Только взглянув в кузов, я понял, кто пел там. У противоположного борта лежал знакомый мне капитан, который в нашей бригаде занимался связью.
Ещё вчера, вспомнилось мне, проверял он в моей коробочке связь с командиром батальона, а вот сейчас наш связист, лёжа в красно-чёрной луже крови, надрывно горланил «Раскинулось море широко».
Страшное это зрелище заставило меня содрогнуться, и лишь теперь понял я, что фашистский снаряд искалечил его больше, чем моего Колю, – из-под забрызганной кровью шинели зловеще торчали окровавленные кости его голеней. Раскинутые в стороны руки были перебиты до локтей.
Опомниться от шока помог мне приказ моего командира:
– Хватай его за подмышки, а я возьму под колени, так мы ему меньше боли причиним.
Но, несмотря на наши старания, Коля всё-таки стонал, когда поднимали мы его и несли к машине. Утих он, лишь оказавшись на полу кузова.
– Поехали! – приказал Алексей водителю, закрыв борт машины, а я торопливо полез в кузов полуторки.
Всю дорогу до медсанвзвода раненый капитан не переставал петь, а мой Коля, сначала тоскливо смотревший в небо, потом, вдруг чему-то улыбнувшись, беззвучно зашевелил губами.
Не понимал я, что это означало.
Может, молился он, а, может, подпевал капитану. Этого мне уже никогда не узнать.
Вскоре полуторка остановилась у палатки медсанвзвода. Крыша её была облеплена идущим с утра мокрым снегом. Из жестяной трубы, возвышавшейся над ней, клубился дым от растопленной в палатке печи.
Длинными, настойчивыми сигналами наш водитель вызвал санитаров.
Вместо санитаров из палатки выбежала молоденькая санитарка.
В это время мой командир уже открывал ближний к палатке боковой борт нашего грузовика, а я занимался другим бортом.
После того, как был открыт борт, у которого лежал раненый капитан, санитарка подошла к нему.
И только теперь перестал он петь.
Но стоило ей коснуться его искалеченной руки, недовольно взглянув на неё, капитан прохрипел:
– Не трогай меня, мне и без тебя лихо… Я потому и пел, чтобы не кричать от боли.
– Но я обязана оказать вам помощь!
– взмолилась санитарка. – Вам ещё жить да жить…
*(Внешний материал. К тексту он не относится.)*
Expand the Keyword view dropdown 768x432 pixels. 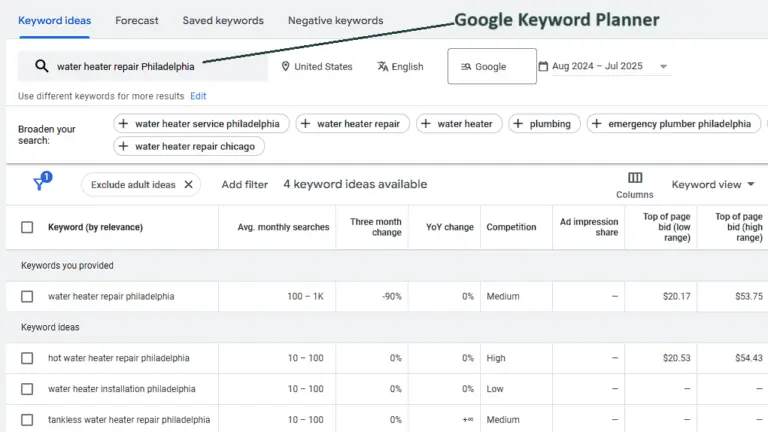pyautogui.click(x=713, y=185)
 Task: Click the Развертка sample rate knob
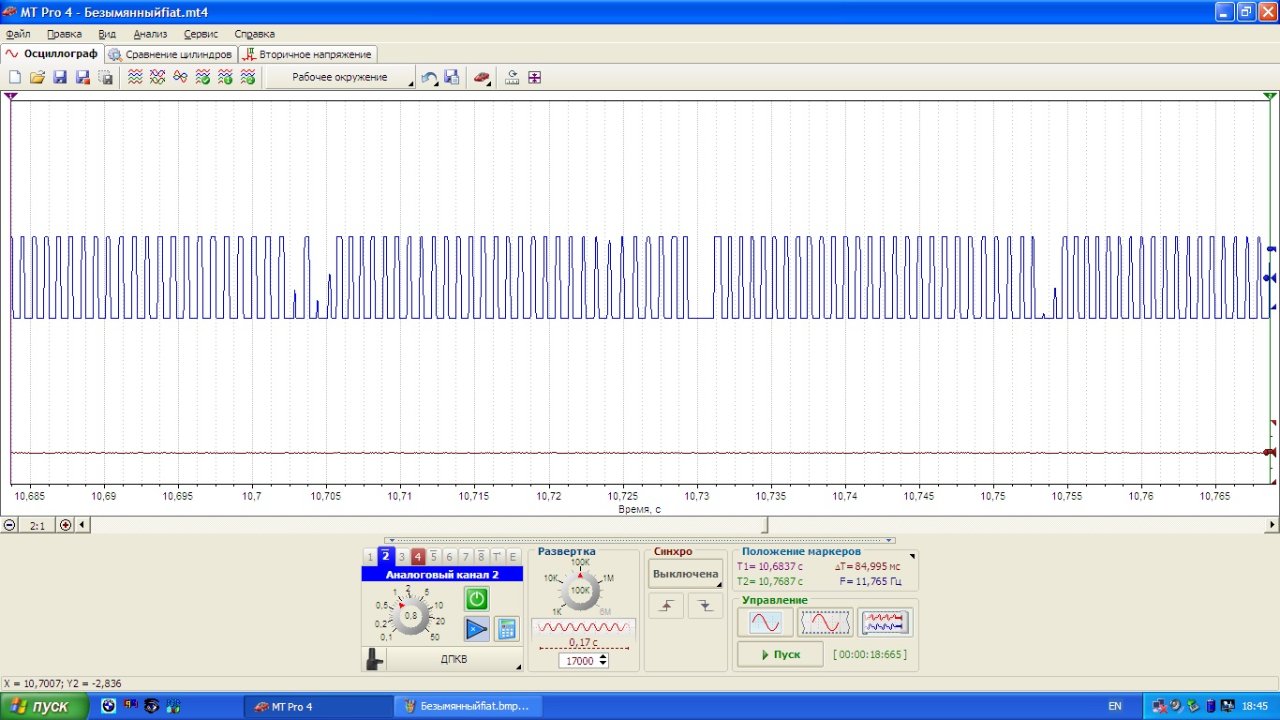tap(580, 591)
– А кто меня поить да кормить будет? – с упрёком промолвил он. – Кто на горшок будет сажать? Ты, что ли? Никому я такой не нужен, так что оставь меня в покое и дай поскорее умереть.
После этих слов санитарка виновато отошла от капитана и, обойдя машину, поспешила к моему другу.
Но и он, решительно замотав головой и выставив перед ней кровавые свои культи, прошептал чуть слышно:
– И меня не трогай… Пожалуйста…
Очень прошу…
Не зная, что делать, санитарка растерянно взглянула на моего командира. И Алексей помог ей.
Закрыв борта, вспрыгнул он на ступеньку кабины и приказал водителю:
– Гони быстрей в медсанбат, там военврач разберётся, что с ними делать.
Потом мы ехали к Найденбургу, на окраине которого в одном из освободившихся домов располагался наш медсанбат.
Мне запомнилось, что по пути к нему раненый капитан какое-то время ещё пел.
Голос его, однако, с каждой минутой становился слабее, а потом и вовсе утих.
Когда же приехали мы на место и открыли борта, чтобы вытаскивать из кузова капитана и моего друга, они уже были мертвы.